Она протянула ему руку, он целовал ее, и писатель с коричневым казахским лицом зорко смотрел на них.
Теперь они сидели в ресторане «Живаго», зачарованно глядя друг на друга, и она, прищурив свои зеленые глаза, словно всматриваясь вдаль, спрашивала:
– Ты помнишь, каким было озеро? Розовое на вечерней заре, тихое и серебряное белой ночью, бирюзовое по утрам. И над ним все время летали гагары.
– А помнишь эту песчаную дорогу вокруг озера в сосняках? Сосновые стволы были красные, а дорога пахла рыбой, потому что по ней проехали подводы с рыбным уловом.
– А помнишь, в сенях стояла большая деревянная кадка с моченой брусникой и ты ночью посылал меня к этой кадке, чтобы я принесла тебе бруснику, а я так боялась спускаться с нашего чердака. Вдруг попадется мышь.
– Хозяева уже спали в избе, а я слышал, как ты идешь в сенях босыми ногами, как хлюпает кружка, черпая брусничный сок, а потом ты осторожно возвращалась с полной кружкой, и под твоими ногами тихо поскрипывала лестница.
– А помнишь, как ты с лесником сажал лес. Лесник Степан вел под уздцы лошадь, ты шел следом с плугом, вел борозду, а я бросала горсти сосновых семян, видела, как на твоей спине потемнела от пота рубаха.
– Теперь там, должно быть, лес. В соснах белки, птичьи гнезда. Под соснами грибы, ходят медведи.

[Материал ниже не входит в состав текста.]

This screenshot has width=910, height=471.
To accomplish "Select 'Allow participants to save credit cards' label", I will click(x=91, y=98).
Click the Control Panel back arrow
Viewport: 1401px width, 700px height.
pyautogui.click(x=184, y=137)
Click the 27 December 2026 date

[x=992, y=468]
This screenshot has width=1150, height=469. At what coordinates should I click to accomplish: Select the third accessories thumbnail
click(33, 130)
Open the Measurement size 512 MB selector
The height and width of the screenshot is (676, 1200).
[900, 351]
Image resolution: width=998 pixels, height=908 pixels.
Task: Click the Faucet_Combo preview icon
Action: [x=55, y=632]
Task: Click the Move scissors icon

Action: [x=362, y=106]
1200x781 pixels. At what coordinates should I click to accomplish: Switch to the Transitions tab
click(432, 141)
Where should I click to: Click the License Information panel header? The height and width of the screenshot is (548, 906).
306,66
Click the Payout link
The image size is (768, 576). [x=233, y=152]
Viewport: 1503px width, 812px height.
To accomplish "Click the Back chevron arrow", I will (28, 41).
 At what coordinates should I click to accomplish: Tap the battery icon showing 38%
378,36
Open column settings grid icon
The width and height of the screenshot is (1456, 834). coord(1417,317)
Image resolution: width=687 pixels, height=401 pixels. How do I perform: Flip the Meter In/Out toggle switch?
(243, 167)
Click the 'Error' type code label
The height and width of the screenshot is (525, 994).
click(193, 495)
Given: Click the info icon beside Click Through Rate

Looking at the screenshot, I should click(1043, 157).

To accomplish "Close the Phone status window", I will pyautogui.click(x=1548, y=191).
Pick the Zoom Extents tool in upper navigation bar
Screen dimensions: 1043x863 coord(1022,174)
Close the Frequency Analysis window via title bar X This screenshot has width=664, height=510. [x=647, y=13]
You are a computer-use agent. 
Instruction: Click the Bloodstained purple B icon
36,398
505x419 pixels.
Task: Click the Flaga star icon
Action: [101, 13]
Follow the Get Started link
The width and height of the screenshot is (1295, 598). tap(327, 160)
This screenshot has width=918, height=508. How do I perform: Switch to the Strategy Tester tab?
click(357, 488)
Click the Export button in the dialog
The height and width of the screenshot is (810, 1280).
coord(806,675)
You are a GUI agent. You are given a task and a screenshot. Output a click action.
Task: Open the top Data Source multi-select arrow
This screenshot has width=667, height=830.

Они замолчали, блаженно улыбались, словно видели озеро, по которому пыла лодка, оставляющая за собой стеклянный след, и в оконце на их чердаке в сумерках появлялись маленькие паучки и учиняли таинственный танец, и всходила луна, огромная, желтая, оставляя на озере золотую дорогу, которая подходила к деревянным мосткам. Они кидались тогда с мостков в это золото, и он видел, как блестят под луной ее голые печи, как взлетают от ее рук золотые брызги, и он ее обнимал, прижимал к себе ее чудесное тело, а потом они шли в избу, опускались на свое шелестящее сеном ложе, в изнеможении лежали, слыша, как поднимается ветер и начинается танец ночных паучков.
– Почему ты тогда уехал? Почему меня бросил? Это было так ужасно! – горестно воскликнула она, и темная ложбинка между ее пушистых бровей стала заметной. – Что случилось с тобой?
Был знойный слепящий день, суливший грозу. Озеро тускло блестело. Вера с мостков стирала рубахи, стелила их на траве. Белые, красные, голубые, они лежали на зелени, раскинув рукава, и ему было тревожно смотреть на этот хоровод танцующих на траве, с пустыми рукавами, рубах.
Он шел по деревне, чувствуя, как печет непокрытую голову. В соседней избе хозяйка с внуками собирались в лес за черникой. Они стояли с корзинами, перед тем как погрузиться в смоляной, комариный жар леса. Веронову была неприятна мысль о лесной духоте, комариных укусах, липком поте.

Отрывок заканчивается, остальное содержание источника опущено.